■ **TEXT TO READ**
start

[FieldTrip] ICA/PCA EOG artifact removal

Hamid Mohseni hamid.mohseni at eng.ox.ac.uk
Thu Oct 10 12:51:07 CEST 2013


This is an interesting question!

I think PCA is better than ICA in eye-blink removal. Because what ICA does
is first ESTIMATING the eye blink component and then linearly removing that
component from the data set. However, in PCA approach, a better estimation
of eyeblink component is employed (using for example eye-blink system) to
linearly remove that component from the data set---note that this component
also does not contain brain activity. In the cases when we do not have the
direct eye-blink measurement ICA is better.

Other ideas?

Thanks





On 10 October 2013 10:50, Alik Widge <alik.widge at gmail.com> wrote:

> Thank you for posting this, as I'm in the middle of this same processing
> step, and I've been pondering methods as well while following the
> tutorials. (In my case, 60-channel EEG plus one bipolar EOG in a diagonal
> configuration.) Your response to Craig contains something that's been
> bugging me a little bit:
>
> When doing the ICA on a test recording, I find (and it sounds like he
> finds as well) that there is not a single component that captures eyeblinks
> well (and I have tried various adjustments, such as altering number of
> components via pre-PCA, clipping or not clipping out epochs that look to me
> to have substantial slow eye-roll, turning runica.extended on/off). I do
> get components that have the classic "pair of eyeglasses" or "single
> eyeball" look... but I get four or five of them on a 58-component
> decomposition, and that's before we talk about the components that are
> almost pure 60-cycle noise or temporal EMG.

end

■ **PROBLEMS**
1. In the mailing-list post on eye-blink removal, translate this sentence into Spanish: "In the cases when we do not have the direct eye-blink measurement ICA is better."
2. Filter the listing below, keeping every line that contains the string "what". Case counts.

■ **MATERIAL FOR THIS TASK**
start

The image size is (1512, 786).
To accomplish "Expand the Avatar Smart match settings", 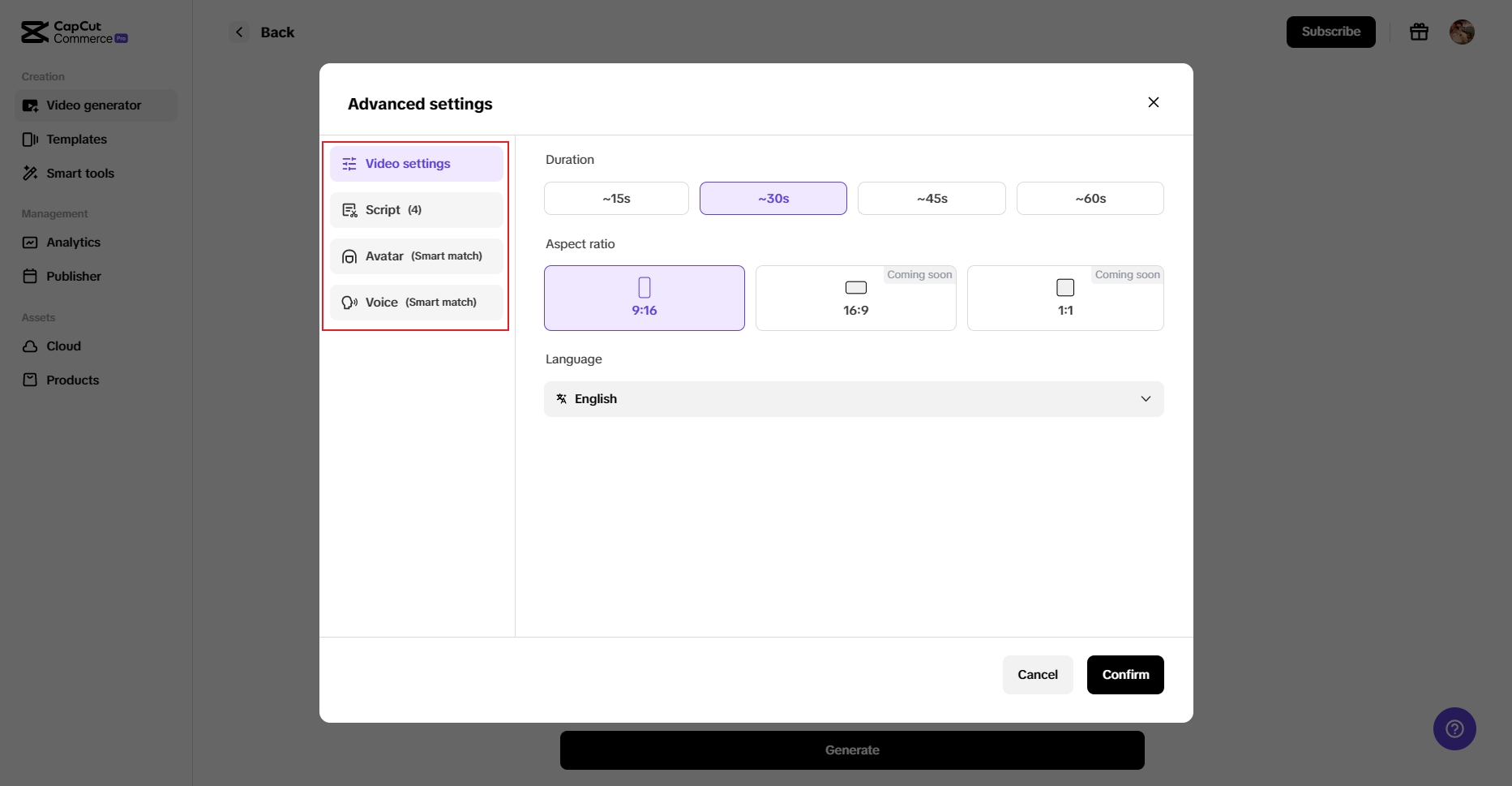I will [416, 256].
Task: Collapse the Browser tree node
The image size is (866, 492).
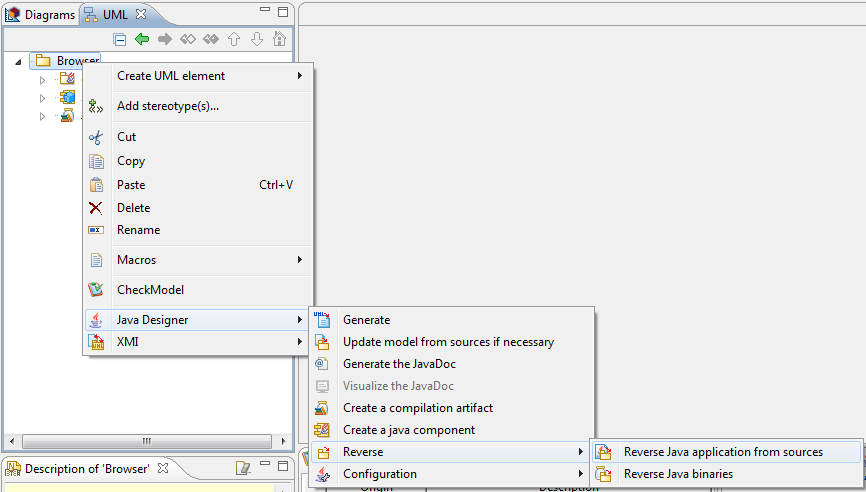Action: click(18, 62)
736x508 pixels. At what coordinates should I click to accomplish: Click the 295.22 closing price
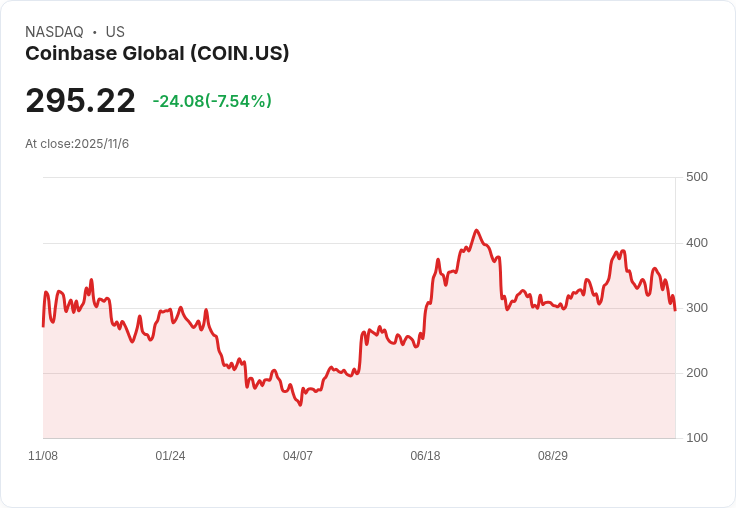click(80, 101)
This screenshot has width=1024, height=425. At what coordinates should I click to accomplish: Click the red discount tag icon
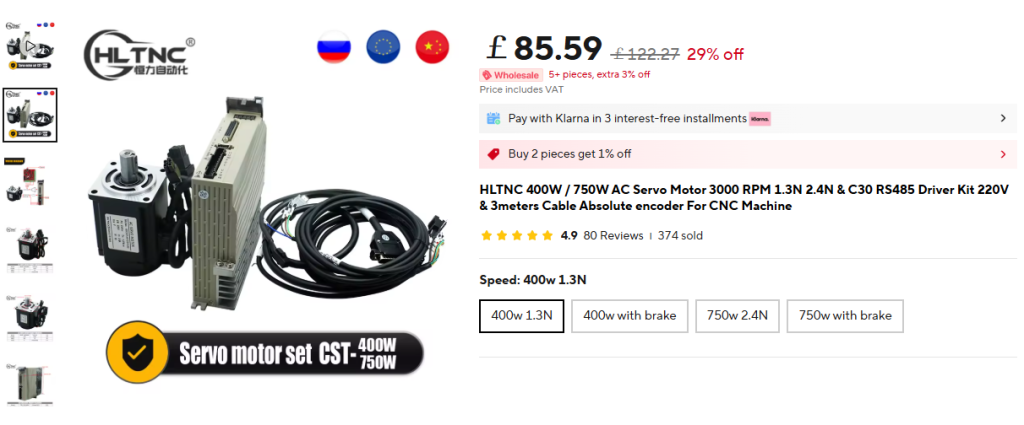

end

■ **RESULTS**
1. En los casos en que no tenemos la medición directa del parpadeo, ICA es mejor.

2.
736x508 pixels. At what coordinates should I click to accomplish: Click the 295.22 closing price
This screenshot has width=1024, height=425. At what coordinates should I click to accomplish: Click the red discount tag icon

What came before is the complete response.